# ZooMed's Betta Mirror



## Plakat_bettas (Jul 5, 2010)

My young male plakat caught his gill plate on the Mirror today and died as a result. PLEASE use caution when using this product. IT had been in his tank LESS then a minute when he caught himself on it... It almost decapitated him

RIP Control


----------



## JimW/Oscar (Jul 4, 2010)

Plakat_bettas said:


> My young male plakat caught his gill plate on the Mirror today and died as a result. PLEASE use caution when using this product. IT had been in his tank LESS then a minute when he caught himself on it... It almost decapitated him
> 
> RIP Control


That's horrid, sorry.
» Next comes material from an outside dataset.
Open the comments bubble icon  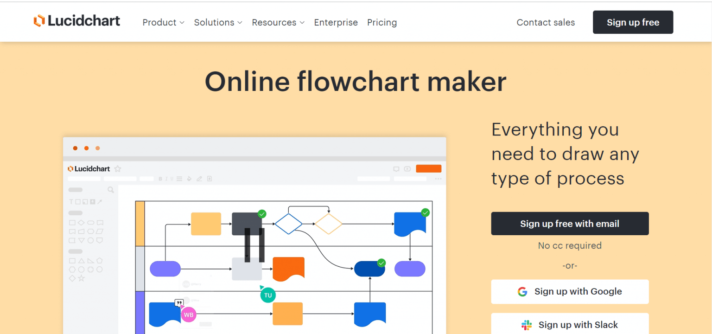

I've never seen a submersible mirror, I've had mirrors hanging on the glass outside.


----------



## Plakat_bettas (Jul 5, 2010)

its made by Zoo Med, its a Floating Betta Excersize Mirror.... I thought it was a great Idea as it mimicks another fish in the tank more realistly but I will be throwing the item out and I have contacted the company.... this fish was MAYBE 7 months old... hadnt been bred or shown yet I am really upset


----------



## JimW/Oscar (Jul 4, 2010)

Plakat_bettas said:


> its made by Zoo Med, its a Floating Betta Excersize Mirror.... I thought it was a great Idea as it mimicks another fish in the tank more realistly but I will be throwing the item out and I have contacted the company.... this fish was MAYBE 7 months old... hadnt been bred or shown yet I am really upset


I have to wonder if it's exercise for a betta to constantly see a rival flaring gills at it or if it's stressful.


----------



## Plakat_bettas (Jul 5, 2010)

well I am getting betta logs out of this... not going to bring my fish back..... They were VERY polite but said if a fish can decapite its self on this mirror it could decapitate its self on anything in the tank really. and that the mirror is really dull......But imagine having something the same size as you or slightly larger jammed under your chin.. Even dull it would and could decapitate you....


----------